Each experiment was performed as least three times, and results are presented as the mean ± standard error of the mean. Data was analyzed using GraphPad Prism software (version 5.0; GraphPad Software, Inc., La Jolla, CA, USA). Where applicable, differences were evaluated by Student's t-test. P<0.05 was considered to indicate a statistically significant difference.

Pluripotent stem cell biomarkers were detected prior to induction. Cellular immunostaining detected high expression levels of AKP, Oct4 and SSEA-4 (Fig. 1A and B). Subsequently, various cell growth factors (transforming growth factor-β and human growth hormone) and hormones [E2, anti-Müllerian hormone (AMH), inhibin α and inhibin β] were used to induce iPSCs to differentiate into OGLCs at various time points (Fig. 1C). Following 12 days of induction, morphological observations indicated that the original clone-like iPSCs had successfully differentiated into fibroblast-like cells (Fig. 1D). Cell immunofluorescence indicated that prior to induction, iPSCs expressed high levels of pluripotent stem cell markers, including Oct4, Sox2, Nanog and SSEA-4, but did not express OGC markers, including AMH, FSH receptor (FSHR), inhibin α and inhibin β. Conversely, following induction, the expression levels of OGC markers were elevated in granulosa-like cells derived from iPSCs (Fig. 2). These results suggest that iPSCs may be induced to differentiate into granulosa-like cells in vitro, following treatment with a combination of hormones and growth factors.

A total of 21 days post-transplantation the mice were sacrificed. In the control group (PBS-POF), ovarian pathological analysis indicated that normal follicles were almost absent. Ovarian stromal tissue and OGCs exhibited hallmarks of apoptosis and atrophy. Furthermore, ovarian tissue presented varying degrees of bleeding and serious follicular atresia (Fig. 3A).
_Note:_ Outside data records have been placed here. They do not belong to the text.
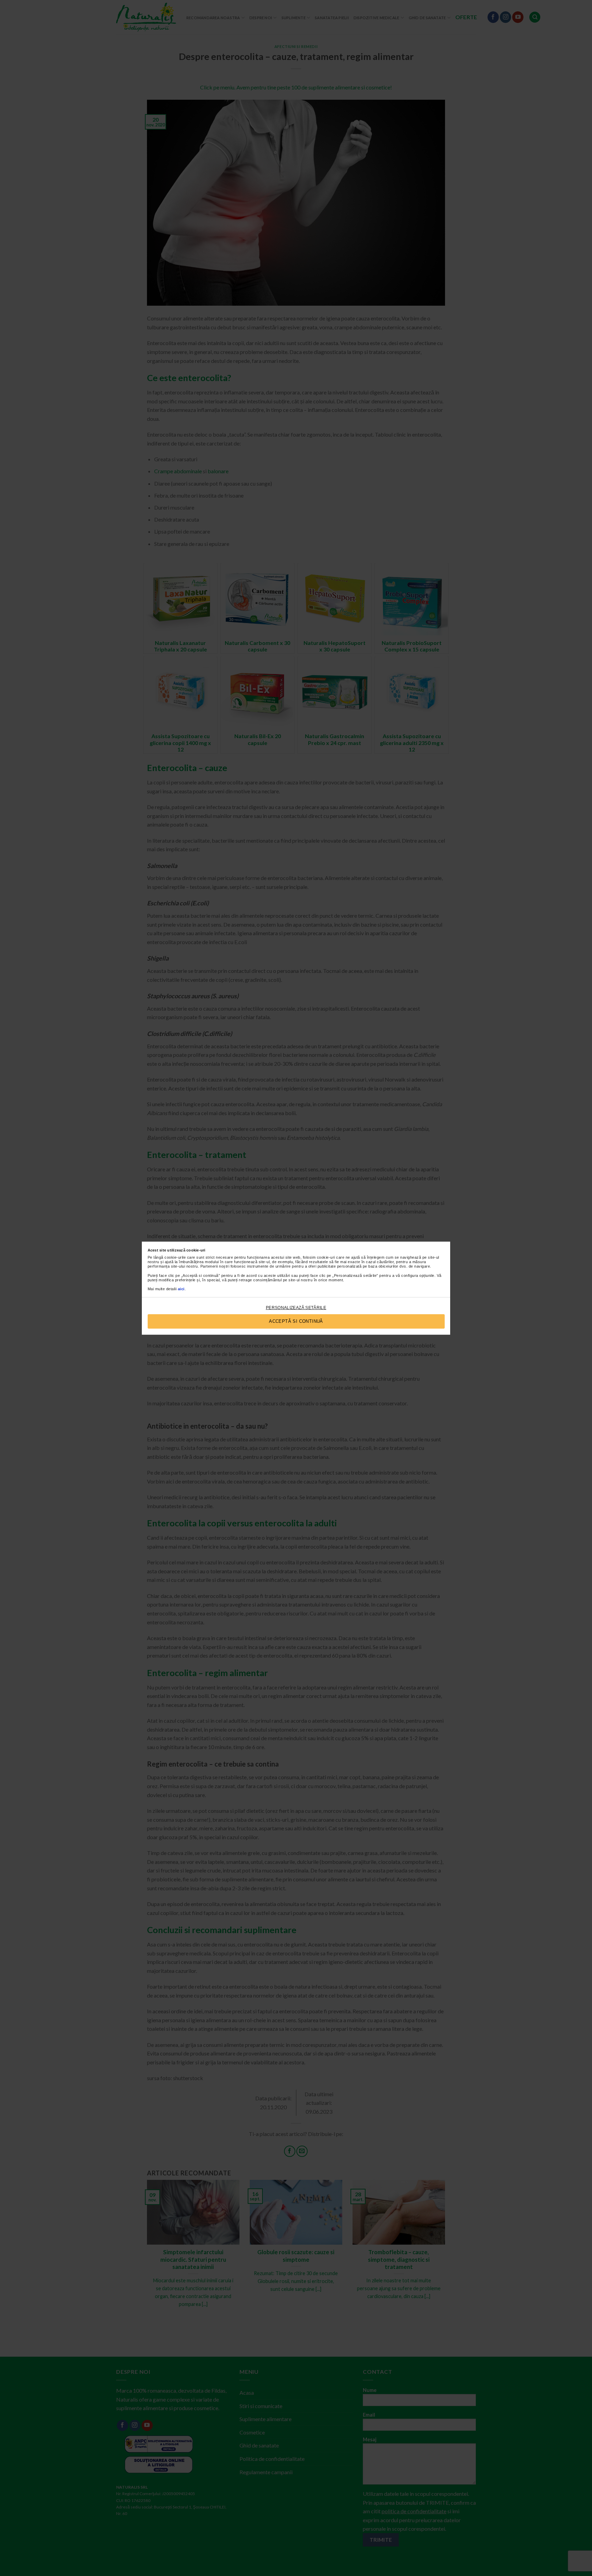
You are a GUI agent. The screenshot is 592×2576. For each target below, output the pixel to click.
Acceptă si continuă (296, 1321)
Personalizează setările (296, 1307)
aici (181, 1289)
However, compared with the PBS-POF group, in the experimental group (OGLCs-iPSCs-POF), ovarian pathological analysis revealed that ovarian tissue contained some normal mature follicles, with a significant reduction in the numbers of atretic follicles. In addition, the growth state of the OGCs was markedly improved (Fig. 3A). Ovarian tissue weight was increased in the OGLCs-iPSCs-POF group compared with in the PBS-POF group (P<0.05; Fig. 3B). The number of atretic follicles in the OGLCs-iPSCs-POF mice was reduced, as compared with in the PBS-POF mice (P<0.05; Fig. 3C). Furthermore, detection of hormone levels in murine peripheral blood samples indicated that the levels of E2 were elevated in the OGLCs-iPSCs-POF group, whereas the levels of FSH were decreased (Fig. 3D and E; Table III). Furthermore, in the OGLCs-iPSCs-POF group, immunofluorescence indicated that iPSC-derived OGLCs transplanted into POF mice (visualized by red fluorescence) expressed OGC biomarkers (AMH, inhibin α, inhibin β, FSHR; green fluorescence) in ovarian tissue (Fig. 3F). These results suggest that iPSCs-derived OGLCs were capable of repairing ovarian injury and enhancing ovarian function.